**Records for this task:**
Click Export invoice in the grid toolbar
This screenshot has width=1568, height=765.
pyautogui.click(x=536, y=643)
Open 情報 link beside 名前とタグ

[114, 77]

**Try it:**
Reproduce the data exactly. All of it is needed.

**Response box:**
Click Export invoice in the grid toolbar
This screenshot has width=1568, height=765.
pyautogui.click(x=536, y=643)
Open 情報 link beside 名前とタグ

[114, 77]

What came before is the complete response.